The fruit was decently fresh, though, and I enjoyed some of the cheese.
The croissant was soft, so I focused on that and the dry cinnamon roll.
After napping for a while, I went over to the galley to see what snacks were on offer. I ended up ordering the same ginger-and-cinnamon tea I had with breakfast, but the flight attendant misunderstood and brought me two separate teas, along with a yummy chocolate muffin.
I also ordered a Diet Coke. A Diet Pepsi arrived.
Five hours into our 11-hour flight, the crew turned on the cabin lights and announced that it was time for dinner. Yeah, the only other scheduled meal.
I ordered the steak, which arrived just a few minutes later but was drenched in a mysterious brown sauce and way overcooked. The veggies had clearly spent too much time in the oven, as well.
I asked to try both desserts — a pastry with raspberry and a tartlet with chocolate cream — but only the pastry arrived. It was pretty hard, so I only had a few bites, but I enjoyed my ginger-cinnamon tea.
I ended up getting pretty hungry again about an hour before landing, and ordered the “mini sandwiches.” I’m not sure what was inside, but whatever it was, there wasn’t much of it.
I found the service to be well-intentioned but inconsistent. Most of the crew members were friendly, and the flight attendants always responded to the call button quickly. A flight attendant was more than happy to serve the bottle of duty-free wine I brought on board. Sadly, though, there wasn’t a corkscrew in sight. So I, like the flight, remained utterly dry.

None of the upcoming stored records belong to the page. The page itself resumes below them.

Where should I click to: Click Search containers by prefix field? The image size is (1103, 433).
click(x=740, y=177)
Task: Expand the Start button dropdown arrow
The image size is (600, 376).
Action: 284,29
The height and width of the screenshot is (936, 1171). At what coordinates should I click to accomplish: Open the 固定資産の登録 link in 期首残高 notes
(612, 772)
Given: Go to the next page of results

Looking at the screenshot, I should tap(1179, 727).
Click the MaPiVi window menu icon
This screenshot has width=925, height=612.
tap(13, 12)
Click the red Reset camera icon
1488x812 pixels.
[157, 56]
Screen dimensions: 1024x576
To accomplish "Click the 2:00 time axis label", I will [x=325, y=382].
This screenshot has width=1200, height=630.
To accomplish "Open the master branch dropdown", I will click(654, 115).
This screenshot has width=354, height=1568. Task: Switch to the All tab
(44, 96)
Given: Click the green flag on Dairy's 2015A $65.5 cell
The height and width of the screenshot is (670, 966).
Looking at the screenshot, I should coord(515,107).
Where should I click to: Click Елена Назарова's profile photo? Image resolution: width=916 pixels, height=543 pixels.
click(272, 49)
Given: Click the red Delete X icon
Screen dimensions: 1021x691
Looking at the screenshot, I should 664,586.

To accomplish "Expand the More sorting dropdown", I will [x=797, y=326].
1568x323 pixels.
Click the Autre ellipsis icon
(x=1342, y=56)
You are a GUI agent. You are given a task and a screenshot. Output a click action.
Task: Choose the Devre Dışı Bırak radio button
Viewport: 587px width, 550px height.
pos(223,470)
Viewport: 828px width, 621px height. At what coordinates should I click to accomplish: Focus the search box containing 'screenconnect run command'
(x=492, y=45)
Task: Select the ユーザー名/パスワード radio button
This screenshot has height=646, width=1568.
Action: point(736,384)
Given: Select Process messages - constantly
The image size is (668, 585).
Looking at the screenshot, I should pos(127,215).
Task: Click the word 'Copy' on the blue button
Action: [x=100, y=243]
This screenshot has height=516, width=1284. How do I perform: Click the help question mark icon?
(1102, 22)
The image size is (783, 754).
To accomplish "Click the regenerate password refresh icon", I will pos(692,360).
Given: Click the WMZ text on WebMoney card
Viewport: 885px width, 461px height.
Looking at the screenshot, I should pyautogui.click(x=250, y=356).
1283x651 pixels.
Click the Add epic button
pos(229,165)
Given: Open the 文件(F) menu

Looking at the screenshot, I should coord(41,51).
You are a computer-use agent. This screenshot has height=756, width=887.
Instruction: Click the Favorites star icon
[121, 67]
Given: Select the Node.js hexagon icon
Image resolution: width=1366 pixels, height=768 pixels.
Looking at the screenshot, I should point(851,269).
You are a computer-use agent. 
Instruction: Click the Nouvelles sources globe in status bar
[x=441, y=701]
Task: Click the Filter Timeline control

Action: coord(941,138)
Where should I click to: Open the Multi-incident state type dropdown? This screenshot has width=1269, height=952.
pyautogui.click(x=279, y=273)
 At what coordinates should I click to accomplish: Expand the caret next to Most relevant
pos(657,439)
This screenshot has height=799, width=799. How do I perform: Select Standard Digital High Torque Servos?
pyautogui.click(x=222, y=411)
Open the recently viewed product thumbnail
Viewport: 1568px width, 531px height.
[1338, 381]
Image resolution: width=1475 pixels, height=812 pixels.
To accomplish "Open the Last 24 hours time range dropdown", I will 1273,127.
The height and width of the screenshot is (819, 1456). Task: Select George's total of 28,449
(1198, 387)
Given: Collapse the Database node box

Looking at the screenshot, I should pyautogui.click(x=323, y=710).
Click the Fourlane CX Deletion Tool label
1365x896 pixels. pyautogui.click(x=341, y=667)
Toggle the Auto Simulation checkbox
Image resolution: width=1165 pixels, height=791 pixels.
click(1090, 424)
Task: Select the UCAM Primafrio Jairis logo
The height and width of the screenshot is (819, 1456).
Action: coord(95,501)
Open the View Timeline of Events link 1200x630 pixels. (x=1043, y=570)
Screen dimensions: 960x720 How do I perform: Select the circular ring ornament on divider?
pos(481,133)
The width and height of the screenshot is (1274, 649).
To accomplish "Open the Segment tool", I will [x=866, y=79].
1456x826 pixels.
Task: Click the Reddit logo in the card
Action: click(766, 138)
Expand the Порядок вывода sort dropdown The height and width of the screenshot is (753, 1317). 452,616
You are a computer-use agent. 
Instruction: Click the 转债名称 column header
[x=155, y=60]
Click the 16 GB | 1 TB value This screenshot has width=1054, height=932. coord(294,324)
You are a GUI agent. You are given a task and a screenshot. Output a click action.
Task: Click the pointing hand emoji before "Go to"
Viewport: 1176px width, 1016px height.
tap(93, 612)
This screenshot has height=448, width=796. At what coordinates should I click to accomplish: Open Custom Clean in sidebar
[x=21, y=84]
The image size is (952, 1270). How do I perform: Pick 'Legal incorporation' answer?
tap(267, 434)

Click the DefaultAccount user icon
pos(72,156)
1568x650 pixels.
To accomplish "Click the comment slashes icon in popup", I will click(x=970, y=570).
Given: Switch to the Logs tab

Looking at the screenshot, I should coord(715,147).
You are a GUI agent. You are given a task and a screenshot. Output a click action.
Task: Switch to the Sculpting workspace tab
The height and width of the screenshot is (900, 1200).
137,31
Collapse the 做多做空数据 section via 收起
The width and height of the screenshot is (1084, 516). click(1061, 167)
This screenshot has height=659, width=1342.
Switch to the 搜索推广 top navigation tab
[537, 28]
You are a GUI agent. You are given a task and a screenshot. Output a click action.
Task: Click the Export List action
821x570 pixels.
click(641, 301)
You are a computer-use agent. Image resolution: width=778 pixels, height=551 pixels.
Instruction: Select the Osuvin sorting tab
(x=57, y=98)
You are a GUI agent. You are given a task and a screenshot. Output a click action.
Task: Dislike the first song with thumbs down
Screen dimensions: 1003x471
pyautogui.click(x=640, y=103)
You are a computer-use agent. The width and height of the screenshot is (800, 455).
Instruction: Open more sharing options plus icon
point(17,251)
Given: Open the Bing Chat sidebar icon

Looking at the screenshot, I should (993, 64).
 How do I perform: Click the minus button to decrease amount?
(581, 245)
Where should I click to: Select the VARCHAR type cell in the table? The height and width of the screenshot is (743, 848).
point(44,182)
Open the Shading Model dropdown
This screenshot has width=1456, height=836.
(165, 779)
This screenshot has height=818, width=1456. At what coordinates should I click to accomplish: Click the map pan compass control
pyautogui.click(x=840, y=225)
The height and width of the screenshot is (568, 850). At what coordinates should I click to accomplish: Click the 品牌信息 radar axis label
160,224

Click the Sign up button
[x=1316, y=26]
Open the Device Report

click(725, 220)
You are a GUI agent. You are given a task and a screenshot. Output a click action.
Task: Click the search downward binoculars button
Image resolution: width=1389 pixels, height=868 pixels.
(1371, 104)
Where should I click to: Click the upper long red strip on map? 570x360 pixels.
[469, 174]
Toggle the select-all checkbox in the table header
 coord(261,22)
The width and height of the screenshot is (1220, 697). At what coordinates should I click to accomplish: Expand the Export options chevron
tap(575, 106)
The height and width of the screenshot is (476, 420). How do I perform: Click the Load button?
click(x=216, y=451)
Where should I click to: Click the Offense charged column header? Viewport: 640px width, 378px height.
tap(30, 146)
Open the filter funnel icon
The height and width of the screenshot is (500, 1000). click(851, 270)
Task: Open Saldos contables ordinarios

I was especially puzzled by the lavatory situation, though. I found it odd that the crew kept two of the three lavatories locked at all times, and they didn’t actively open them up for business-class passengers, either. When I went to use one the first time, a flight attendant waited several minutes before getting up from the jump seat to open it up, without even knocking to see if it was occupied — after that, I knew to ask.
Worse yet, not only did the crew not keep the lavatories clean, they left them dirty. I went into the lavatory directly after a crew member twice. Once, the seat was left dirty, and the second time they hadn’t even flushed the toilet. They also didn’t actively collect plates and glasses, even before landing.
So, where to begin? First, EgyptAir has made a phenomenal choice in aircraft. This Dreamliner represents a huge leap forward, and there’s no question that the carrier’s hard product — the cabin and seat — is top-notch.
But the awful Cairo lounge, the lackluster catering (though I understand the lack of booze), weird lavatory blocking and inconsistent service severely hurt the overall experience. That said, given the price, $1,216 for a lie-flat seat all the way from Egypt to New York plus the connecting flight from the Middle East, I’d almost certainly book EgyptAir’s Dreamliner again.